What is expected:
Lay out the data from the line containing "Viewport: 1128px width, 705px" down through the end of the data as a two-column CSV with the headers instruction and response. Give one row for each instruction and its response, putting each in a single quoted field with line breaks replaced by spaces.

Records to process:
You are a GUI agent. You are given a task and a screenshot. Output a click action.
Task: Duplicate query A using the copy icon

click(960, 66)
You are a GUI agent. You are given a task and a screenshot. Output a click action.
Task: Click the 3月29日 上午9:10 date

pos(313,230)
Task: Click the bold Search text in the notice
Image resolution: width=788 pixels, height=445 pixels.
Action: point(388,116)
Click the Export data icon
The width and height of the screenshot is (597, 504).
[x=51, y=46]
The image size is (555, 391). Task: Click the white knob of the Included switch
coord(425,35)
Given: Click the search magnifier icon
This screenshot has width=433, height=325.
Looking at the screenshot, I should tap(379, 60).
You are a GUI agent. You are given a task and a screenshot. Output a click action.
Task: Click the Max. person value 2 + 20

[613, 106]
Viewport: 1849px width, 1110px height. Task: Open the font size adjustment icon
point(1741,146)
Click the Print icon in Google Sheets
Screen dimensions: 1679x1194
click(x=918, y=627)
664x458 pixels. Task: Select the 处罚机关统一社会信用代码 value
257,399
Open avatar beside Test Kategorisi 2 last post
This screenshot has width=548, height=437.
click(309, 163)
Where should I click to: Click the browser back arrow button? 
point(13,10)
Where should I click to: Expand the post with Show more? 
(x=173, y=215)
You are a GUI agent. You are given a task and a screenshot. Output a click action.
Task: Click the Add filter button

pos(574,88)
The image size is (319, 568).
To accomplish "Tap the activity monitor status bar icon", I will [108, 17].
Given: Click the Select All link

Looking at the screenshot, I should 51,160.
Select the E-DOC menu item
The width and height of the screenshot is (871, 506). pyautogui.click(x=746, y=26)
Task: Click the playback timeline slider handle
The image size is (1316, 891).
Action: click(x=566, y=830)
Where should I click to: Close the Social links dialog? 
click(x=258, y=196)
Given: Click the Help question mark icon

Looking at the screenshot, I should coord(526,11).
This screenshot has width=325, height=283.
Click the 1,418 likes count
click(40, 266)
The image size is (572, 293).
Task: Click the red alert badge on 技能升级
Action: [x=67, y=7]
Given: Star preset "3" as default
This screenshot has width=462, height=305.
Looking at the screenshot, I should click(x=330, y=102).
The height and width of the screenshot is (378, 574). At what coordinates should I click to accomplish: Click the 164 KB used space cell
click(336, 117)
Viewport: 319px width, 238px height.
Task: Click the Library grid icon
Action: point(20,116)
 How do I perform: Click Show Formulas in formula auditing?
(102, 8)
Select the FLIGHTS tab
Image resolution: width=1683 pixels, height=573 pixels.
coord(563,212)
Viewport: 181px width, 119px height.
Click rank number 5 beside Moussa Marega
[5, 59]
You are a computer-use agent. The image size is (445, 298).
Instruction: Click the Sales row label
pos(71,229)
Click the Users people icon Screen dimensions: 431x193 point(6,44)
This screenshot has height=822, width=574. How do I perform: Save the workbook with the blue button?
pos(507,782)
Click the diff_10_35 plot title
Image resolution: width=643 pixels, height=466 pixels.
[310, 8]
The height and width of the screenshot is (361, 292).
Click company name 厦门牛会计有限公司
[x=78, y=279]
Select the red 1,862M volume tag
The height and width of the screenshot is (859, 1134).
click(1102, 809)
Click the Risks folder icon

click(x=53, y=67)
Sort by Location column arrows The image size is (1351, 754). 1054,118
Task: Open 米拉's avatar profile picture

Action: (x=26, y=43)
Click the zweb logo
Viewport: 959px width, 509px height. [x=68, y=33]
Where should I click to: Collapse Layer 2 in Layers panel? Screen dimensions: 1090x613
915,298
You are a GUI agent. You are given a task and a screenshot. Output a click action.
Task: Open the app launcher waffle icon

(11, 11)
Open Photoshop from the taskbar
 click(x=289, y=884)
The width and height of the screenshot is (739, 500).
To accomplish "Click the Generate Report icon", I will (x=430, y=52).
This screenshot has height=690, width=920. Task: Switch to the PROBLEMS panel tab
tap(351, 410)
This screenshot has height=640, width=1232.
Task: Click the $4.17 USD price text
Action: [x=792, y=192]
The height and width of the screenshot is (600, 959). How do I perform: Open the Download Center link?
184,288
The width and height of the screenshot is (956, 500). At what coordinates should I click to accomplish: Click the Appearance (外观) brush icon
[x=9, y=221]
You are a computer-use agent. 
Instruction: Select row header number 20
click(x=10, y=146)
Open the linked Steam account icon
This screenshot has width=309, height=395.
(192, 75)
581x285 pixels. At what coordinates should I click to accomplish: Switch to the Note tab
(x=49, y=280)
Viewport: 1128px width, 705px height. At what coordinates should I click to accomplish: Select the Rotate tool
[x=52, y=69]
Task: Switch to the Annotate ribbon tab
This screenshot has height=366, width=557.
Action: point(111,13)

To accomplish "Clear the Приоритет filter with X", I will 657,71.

Result of this task:
instruction,response
"Viewport: 1128px width, 705px height. At what coordinates should I click to accomplish: Select the Rotate tool","[x=52, y=69]"
"Task: Switch to the Annotate ribbon tab This screenshot has height=366, width=557.","Action: point(111,13)"
"To accomplish ""Clear the Приоритет filter with X"",","I will 657,71."